On Galaxy, Meteor seems to only handle about 40 simultaneous logins (i.e. a burst of users) before pegging the CPU at 100% and giving other logins huge, linear-growth delays in retrieving data and loading the initial page. Adding enough servers on Galaxy to handle a bursty load works… but is extremely cost prohibitive and also a huge overkill of processing power once the burst is processed in. Wondering if this is reasonable performance or not and what I can do to remedy.
I have a Meteor 1.5.1 production app deployed on Galaxy that is used at large live events with crowds of people. Consequently, it gets hundreds, sometimes thousands of simultaneous bursts of users hitting the app (no Meteor login required). The app for the crowd is super simple, queries a small amount of data from Mongo, and uses Meteor Methods to retrieve the data (because I previously stripped out almost all reactivity trying to solve this problem). There’s also an admin app with very few users that doesn’t suffer the same problems. Over time and growing use of my app, I’ve noticed that Galaxy and/or Meteor do not handle very many users simultaneously hitting the app in a burst and the servers quickly get pegged at 100% causing huge delays in the loading of the app, especially in data retrieval from the database in both pub/sub and Meteor Methods. The performance problems started happening after about forty simultaneous logins. Bursts smaller than forty work okay; the smaller the better. I started investigating the problem thinking it was run-of-the-mill Oplog and reactivity problems first, then possibly Mongo as a whole (which I host on Compose using the old Mongo Classic). I was hunting through Kadira/Meteor APM metrics seeing really fast database performance with a few users, but then really slow database performance with about forty users. I started stripping out reactivity (pub/sub) and replacing with Meteor Methods. I still had problems and was confused for a long time. There’s a very long thread here if you’re curious about me trying to diagnose the problems: https://forums.meteor.com/t/mongo-scaling-issues/27905/25?u=evolross.
I had a large event coming up so I decided to experiment and I changed my containers to Quad size (4.1 ECU) and increased the container count to 12. Low and behold my app ran flawlessly, in seconds, for hundreds of simultaneous users. No Mongo/Compose problems, no Oplog problems. It was the “burst” of users logging in, overloading the small container that was causing all my problems. I never considered that this could be the problem because I’ve seen one Compact Container (0.5 ECU) on Galaxy handle 400+ connections and users at the same time in my app. If the users hit the app in a slow, ramped fashion, a Compact container works great. It’s the burst it chokes on and I’m assuming all the goodies that Meteor has to deliver upon first load to the browser.

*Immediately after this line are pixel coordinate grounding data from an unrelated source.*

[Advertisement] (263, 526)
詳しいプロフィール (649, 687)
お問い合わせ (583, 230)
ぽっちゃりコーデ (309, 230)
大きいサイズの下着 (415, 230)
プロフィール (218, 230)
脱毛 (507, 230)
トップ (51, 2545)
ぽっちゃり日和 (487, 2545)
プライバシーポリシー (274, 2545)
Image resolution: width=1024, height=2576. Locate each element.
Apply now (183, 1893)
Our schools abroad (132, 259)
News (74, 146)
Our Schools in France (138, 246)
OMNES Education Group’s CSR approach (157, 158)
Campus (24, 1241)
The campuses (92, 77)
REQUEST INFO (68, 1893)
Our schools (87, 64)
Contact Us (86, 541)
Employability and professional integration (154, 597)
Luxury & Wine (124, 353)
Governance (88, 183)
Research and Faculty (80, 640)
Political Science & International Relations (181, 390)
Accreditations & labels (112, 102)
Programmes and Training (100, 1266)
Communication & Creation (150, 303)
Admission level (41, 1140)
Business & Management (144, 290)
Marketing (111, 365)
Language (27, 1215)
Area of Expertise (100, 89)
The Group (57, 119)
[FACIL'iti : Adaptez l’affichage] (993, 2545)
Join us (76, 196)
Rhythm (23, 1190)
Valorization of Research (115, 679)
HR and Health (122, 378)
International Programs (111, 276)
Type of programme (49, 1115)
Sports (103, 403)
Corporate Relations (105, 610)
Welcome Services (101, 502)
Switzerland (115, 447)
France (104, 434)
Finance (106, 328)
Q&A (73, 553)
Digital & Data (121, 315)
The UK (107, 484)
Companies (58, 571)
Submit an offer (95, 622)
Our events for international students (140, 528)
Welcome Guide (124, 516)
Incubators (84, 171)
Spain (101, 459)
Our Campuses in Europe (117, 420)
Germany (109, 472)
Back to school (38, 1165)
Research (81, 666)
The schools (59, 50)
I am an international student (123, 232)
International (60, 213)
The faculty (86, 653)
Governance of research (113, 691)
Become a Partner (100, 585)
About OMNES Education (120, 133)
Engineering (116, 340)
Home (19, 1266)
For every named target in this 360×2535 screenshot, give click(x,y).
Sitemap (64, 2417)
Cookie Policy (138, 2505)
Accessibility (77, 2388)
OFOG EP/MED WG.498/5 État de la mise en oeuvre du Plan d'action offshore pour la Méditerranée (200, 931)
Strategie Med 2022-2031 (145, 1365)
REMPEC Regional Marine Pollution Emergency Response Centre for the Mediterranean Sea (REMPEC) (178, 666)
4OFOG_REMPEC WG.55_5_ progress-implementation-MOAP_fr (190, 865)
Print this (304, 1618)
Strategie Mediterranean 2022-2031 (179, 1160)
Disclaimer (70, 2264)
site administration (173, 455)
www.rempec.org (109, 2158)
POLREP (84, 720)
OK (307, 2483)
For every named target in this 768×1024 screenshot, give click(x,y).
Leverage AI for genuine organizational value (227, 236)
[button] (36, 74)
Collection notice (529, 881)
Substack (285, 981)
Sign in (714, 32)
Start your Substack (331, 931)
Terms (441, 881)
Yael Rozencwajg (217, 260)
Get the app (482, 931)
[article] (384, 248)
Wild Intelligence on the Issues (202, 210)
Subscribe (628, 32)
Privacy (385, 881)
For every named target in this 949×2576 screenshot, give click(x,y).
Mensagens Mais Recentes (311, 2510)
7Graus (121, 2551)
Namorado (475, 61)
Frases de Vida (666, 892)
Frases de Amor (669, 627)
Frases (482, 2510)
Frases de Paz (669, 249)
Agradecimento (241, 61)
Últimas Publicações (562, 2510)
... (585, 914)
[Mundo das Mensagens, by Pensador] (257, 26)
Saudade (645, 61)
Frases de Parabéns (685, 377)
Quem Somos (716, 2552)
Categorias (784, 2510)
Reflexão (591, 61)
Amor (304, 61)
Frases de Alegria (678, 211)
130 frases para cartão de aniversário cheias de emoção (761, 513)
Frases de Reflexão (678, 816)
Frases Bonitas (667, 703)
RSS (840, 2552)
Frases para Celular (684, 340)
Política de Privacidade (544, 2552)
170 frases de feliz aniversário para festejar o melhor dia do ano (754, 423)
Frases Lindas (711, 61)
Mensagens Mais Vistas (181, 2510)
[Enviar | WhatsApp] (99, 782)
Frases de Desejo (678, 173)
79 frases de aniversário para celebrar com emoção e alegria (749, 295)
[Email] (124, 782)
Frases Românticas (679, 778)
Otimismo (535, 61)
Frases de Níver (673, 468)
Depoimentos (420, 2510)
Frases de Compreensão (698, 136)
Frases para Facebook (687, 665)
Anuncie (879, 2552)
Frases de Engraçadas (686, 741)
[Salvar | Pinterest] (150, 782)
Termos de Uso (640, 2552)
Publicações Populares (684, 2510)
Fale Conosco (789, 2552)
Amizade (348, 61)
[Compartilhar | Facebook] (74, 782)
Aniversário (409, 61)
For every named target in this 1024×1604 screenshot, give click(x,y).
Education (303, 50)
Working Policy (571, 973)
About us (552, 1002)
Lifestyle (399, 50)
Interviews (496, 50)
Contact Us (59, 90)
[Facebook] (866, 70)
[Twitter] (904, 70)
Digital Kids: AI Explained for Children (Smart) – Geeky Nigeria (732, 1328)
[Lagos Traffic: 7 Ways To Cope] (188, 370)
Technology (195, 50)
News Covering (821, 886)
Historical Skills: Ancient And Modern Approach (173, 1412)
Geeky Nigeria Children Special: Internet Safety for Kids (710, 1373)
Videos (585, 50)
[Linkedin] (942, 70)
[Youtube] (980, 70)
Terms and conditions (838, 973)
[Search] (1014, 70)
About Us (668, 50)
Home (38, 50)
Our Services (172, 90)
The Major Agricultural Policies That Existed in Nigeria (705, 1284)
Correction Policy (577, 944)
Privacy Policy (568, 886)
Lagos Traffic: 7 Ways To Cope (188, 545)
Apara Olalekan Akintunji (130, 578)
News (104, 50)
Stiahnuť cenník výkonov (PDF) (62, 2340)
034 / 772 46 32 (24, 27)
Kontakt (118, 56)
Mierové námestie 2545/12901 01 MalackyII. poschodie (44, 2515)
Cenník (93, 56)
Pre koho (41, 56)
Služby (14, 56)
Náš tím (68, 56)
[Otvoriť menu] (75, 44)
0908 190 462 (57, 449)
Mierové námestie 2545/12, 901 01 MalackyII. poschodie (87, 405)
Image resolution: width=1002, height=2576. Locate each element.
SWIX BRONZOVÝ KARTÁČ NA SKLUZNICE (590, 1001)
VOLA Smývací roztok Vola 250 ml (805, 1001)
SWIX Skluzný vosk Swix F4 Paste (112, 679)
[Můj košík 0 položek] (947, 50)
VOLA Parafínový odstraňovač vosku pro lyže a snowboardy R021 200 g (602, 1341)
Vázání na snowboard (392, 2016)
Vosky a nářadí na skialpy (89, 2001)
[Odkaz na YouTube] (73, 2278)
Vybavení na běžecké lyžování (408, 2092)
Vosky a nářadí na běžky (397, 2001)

What I discovered finally is that if your Meteor CPU gets pegged, all kinds of wacky stuff happens. Kadira/Meteor APM metrics can get misleading, Galaxy metrics can go bonkers (especially connection counts), worst of all, response times go through the roof on a linear scale (see graphs below). Especially having to do with database queries from both Meteor Methods and pub/sub. The initial/static HTML still loads fairly quickly, but the population of data into the page, even with the use of non-reactive Meteor Methods, hangs for an unusually long period of time. I was having users staring at my loading animation for up to sixty seconds. And then usually refreshing many times in between causing more load. I’m not sure why the database data delivery is the hang up and why that starts to run slow versus the HTML, CSS, etc. Those seem to still load quickly even in the burst. And you can also see this phenomenon in my graphs below.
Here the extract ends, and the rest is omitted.